Вечеринки были святилищем Ким Чен Ира – того, кто о них проболтается, ждала суровая кара. Отцу о вечеринках знать не полагалось; их скрывали от Ким Ир Сена, и это правило Ким Чен Ир внедрял безжалостно и кроваво. Была, к примеру, знаменитая история, которую подтверждает Хван: «Один секретарь Ким Чен Ира как-то раз напился и рассказал жене о том, как дебоширит любимый руководитель. Верную жену, особу культурную и высокоморальную, эта весть потрясла; вдумчиво поразмыслив, жена решила написать Ким Ир Сену – пусть приструнит сына. Надо ли говорить, что письмо попало к Ким Чен Иру. Тот закатил очередную попойку, женщину велел арестовать и привезти, перед всеми гостями объявил ее контрреволюционеркой и приказал пристрелить на месте… Муж бедной женщины вымаливал у него дозволения расстрелять ее лично. Ким Чен Ир разрешил и вручил ему пистолет».

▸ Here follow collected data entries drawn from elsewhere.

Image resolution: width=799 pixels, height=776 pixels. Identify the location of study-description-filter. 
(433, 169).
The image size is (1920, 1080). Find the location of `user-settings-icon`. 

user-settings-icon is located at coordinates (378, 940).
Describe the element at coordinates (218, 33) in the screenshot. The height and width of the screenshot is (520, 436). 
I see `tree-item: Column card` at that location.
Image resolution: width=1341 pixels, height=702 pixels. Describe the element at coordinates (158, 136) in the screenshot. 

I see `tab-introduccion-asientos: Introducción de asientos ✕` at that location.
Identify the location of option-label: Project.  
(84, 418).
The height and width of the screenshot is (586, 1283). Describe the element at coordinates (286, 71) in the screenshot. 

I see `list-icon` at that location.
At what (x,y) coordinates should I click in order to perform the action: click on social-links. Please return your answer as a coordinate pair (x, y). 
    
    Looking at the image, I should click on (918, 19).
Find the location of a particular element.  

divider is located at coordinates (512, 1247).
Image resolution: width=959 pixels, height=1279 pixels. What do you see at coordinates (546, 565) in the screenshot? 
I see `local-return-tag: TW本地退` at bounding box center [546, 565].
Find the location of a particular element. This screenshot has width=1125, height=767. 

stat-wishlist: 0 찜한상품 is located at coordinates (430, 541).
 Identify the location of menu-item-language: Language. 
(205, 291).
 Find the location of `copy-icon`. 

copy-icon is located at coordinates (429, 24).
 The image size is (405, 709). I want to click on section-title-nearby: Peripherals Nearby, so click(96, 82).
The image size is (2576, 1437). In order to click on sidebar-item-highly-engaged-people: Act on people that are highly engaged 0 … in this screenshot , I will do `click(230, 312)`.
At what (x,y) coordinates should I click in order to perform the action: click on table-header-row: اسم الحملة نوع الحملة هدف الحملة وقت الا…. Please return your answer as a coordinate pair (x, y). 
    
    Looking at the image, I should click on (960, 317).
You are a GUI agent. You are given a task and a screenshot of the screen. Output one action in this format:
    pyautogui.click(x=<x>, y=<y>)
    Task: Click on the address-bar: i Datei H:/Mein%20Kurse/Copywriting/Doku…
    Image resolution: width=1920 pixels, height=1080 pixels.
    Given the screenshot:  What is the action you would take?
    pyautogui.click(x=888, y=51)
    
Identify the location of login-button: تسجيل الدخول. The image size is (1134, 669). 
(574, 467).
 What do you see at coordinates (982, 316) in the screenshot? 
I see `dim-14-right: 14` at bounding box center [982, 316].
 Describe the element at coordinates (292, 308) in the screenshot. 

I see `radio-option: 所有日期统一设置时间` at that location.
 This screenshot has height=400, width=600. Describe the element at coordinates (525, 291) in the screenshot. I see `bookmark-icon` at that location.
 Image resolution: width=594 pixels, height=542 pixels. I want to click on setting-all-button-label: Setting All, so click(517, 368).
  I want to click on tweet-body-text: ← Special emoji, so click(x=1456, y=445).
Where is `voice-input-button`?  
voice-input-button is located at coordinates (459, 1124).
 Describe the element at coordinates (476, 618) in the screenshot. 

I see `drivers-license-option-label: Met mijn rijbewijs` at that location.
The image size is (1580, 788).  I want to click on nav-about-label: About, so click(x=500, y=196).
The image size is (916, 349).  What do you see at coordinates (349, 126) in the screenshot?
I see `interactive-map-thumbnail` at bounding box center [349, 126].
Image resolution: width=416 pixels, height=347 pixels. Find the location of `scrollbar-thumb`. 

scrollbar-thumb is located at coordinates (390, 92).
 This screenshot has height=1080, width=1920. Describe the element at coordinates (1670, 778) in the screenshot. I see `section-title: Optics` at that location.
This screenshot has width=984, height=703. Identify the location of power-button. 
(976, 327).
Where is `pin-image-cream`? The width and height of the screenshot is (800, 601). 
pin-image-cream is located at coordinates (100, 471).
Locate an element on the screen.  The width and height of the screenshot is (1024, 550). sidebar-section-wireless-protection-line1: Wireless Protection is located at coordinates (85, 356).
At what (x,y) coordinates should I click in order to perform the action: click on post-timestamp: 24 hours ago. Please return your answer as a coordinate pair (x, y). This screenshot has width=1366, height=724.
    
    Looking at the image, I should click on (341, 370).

Чхве не приходилось видеть ни расстрелов, ни пыток. Однажды она наблюдала странную игру: Ким Чен Ир посреди ужина внезапно кричал: «Армейская форма!» – и все мужчины выхватывали из-под стульев армейскую форму, напяливали ее и бегали вокруг стола, пока хозяин не велел остановиться. Потом он кричал: «Форма ВМС!» – и все повторялось уже в других костюмах. Пока гости носились кругами, официант помогал Киму надеть генеральский или адмиральский китель, бренчавший гигантскими звездами и орденами. Как-то раз Чхве посмеялась над тем, как гости танцуют диско («Они просто скакали зайцами», – говорила она), и ее попросили обучить всех присутствующих – генералов, тайных агентов и танцовщиц. В другой раз она пришла на вечеринку в розовом традиционном платье ханбок. Ким Чен Ир отпустил ей комплимент – «длинные юбки идут к коротким волосам», – и объявил, что, по ее примеру, всем женщинам во всех театральных труппах надлежит коротко стричься и носить платья подлиннее.
В основном Чхве изображала трофей – Ким Чен Ир сажал ее подле себя и гордо знакомил с именитыми гостями. Только на этих вечерах Чхве наконец сообразила, что ее похищение заказал вовсе не Ким Ир Сен, а его сын. Ким Чен Ир был, конечно, общительный хозяин, однако требовательный, кичливый и вообще бесил. «Он считал, что ему все дозволено, – вспоминала Чхве. – И вечно выпендривался». Он постоянно болтал о южнокорейском кино, насмехался над тем, как неубедительно в нем изображается северокорейский акцент (и это говорил человек, который регулярно подряжал вымазанных белым гримом соотечественников изображать европейцев), и нередко просил Чхве петь. Больше всего он любил южнокорейские песни, которые остальным жителям страны (за пределами этих сборищ) слушать запрещалось; теперь наконец кто-то знал тексты и распознавал напетые мелодии. Чуть ли не каждую неделю он просил Чхве выйти к оркестру и спеть песню-другую, чем меланхоличнее, тем лучше – скажем, «Расставание (Прощание)» Патти Ким[19].
Иногда все равно вспоминаю о нем, хоть он холоден и далек,
Вспоминаю, в чем он клялся в ту ночь и сейчас, наверно, жалеет.
Нас теперь разделяют горы, он теперь далеко-далеко.
Чхве пела, и голос ее срывался, губы дрожали. По щекам текли слезы. Гости, принимая это за преданность театральному искусству, всякий раз аплодировали ей стоя.